By requesting your free credit report from the three reporting agencies, Experian, TransUnion and Equifax, it is possible to begin repairing bad credit before it gets any worse. Whether you have fallen behind on bills, have been the victim of identity theft or simply have erroneous marks on your report which can easily be remedied, you can’t begin to fix what you don’t know is broken! Your child’s academic future may very well depend on your credit score if the government is unable to continue offering current grants and student loans.
According to reports released by some of the leading financial analysts in the country, there are an amazing amount of inaccuracies on your credit report that can hold you back from getting what you want out of life. It is not good enough to put your credit report on the back burner until you are contemplating a major purchase or investment of some type because by then the damage could already be done!
Who Has Been Sitting in My Chair?
Your credit report is so much more important than you know because it can have a direct impact on virtually every area of your life, from getting that dream job to renting a condo on South Beach. By the time you clear up errors or fraudulent entries it could be too late. The guy next door is going to work every morning sitting at the desk which should have been yours and you are still stuck ten miles inland on the outskirts of the Everglades while some stranger is sitting on your balcony sipping frozen daiquiris. Perhaps it sounds like a modern day rendition of Goldilocks and the Three Bears, but someone could be sitting in your chair because you were busy looking the other way.

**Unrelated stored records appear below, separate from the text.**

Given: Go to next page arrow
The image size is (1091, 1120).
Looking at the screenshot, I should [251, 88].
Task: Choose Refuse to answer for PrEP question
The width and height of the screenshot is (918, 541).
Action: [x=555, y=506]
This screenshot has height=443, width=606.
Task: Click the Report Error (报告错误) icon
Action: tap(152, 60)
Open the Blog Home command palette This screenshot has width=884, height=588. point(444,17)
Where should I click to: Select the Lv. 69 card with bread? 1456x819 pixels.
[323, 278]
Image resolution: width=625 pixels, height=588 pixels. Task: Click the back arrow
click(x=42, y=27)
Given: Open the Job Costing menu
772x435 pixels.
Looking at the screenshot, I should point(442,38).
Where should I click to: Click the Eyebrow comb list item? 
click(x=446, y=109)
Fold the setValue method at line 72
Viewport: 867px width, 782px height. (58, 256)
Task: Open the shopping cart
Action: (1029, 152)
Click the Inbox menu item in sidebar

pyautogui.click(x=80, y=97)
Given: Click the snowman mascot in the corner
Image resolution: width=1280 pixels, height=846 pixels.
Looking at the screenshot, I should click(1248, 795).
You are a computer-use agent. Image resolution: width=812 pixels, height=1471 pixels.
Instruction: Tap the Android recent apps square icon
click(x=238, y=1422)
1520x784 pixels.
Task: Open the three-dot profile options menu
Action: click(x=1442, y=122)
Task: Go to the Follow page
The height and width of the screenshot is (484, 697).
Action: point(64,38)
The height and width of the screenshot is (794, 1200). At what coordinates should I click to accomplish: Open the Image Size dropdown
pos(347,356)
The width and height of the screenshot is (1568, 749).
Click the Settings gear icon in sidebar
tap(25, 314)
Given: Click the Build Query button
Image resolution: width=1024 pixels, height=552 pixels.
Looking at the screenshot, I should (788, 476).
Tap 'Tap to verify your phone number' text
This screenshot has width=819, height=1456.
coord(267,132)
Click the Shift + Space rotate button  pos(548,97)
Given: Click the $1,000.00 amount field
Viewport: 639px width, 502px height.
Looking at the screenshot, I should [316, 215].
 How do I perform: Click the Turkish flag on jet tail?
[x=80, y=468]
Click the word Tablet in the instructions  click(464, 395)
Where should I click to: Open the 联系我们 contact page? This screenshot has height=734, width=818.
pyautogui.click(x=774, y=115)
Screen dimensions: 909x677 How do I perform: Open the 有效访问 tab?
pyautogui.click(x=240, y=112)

Where Should I Be Looking?
We know that identity theft is a huge issue since we are living in the digital age. You should be getting a copy of your credit report annually to make sure that it contains no inaccuracies which need to be corrected. If you find any blemishes due to charges you didn’t make, it could be a mistake but it could also be identity theft! Unless you know what is there you have no way to counteract human error or downright fraud. Some experts even advise that you check your credit report more often than once a year. According to a recent article found on the MSN Money website, you can space your three annual credit reports from the major reporting agencies, Experian, TransUnion and Equifax, evenly throughout the year. Also, you may wish to join a credit monitoring service that will alert you any time there is activity on your report.
Pay Attention to Details!
Also mentioned in the MSN Money report was the fact that we fail to pay attention to important details. While we are busy looking at what is listed on our credit report we forget to make sure that all of our personal information is accurate. Make sure your contact information is correct as well as any other personal identifying information such your Social Security number or date of birth. You would be amazed at how often these are incorrect on credit reports! This is especially important if you have been working diligently to restore your credit. If your personal identifying information is incorrect then it stands to reason that any progress you make may not be on your free annual credit report! Those clerks in the reporting agencies are not detectives so they more than likely will not hunt down the right person to add positive marks to their credit history.
The key to good credit (in addition to paying your bills on time!) is to keep a watchful eye on what your credit report is saying about you. Reporting inaccuracies are much more common than most of us are led to believe and often the ultimate cause of being denied the things we want most in life. Someone could indeed be sitting in your chair at the moment because you were too busy looking the other way.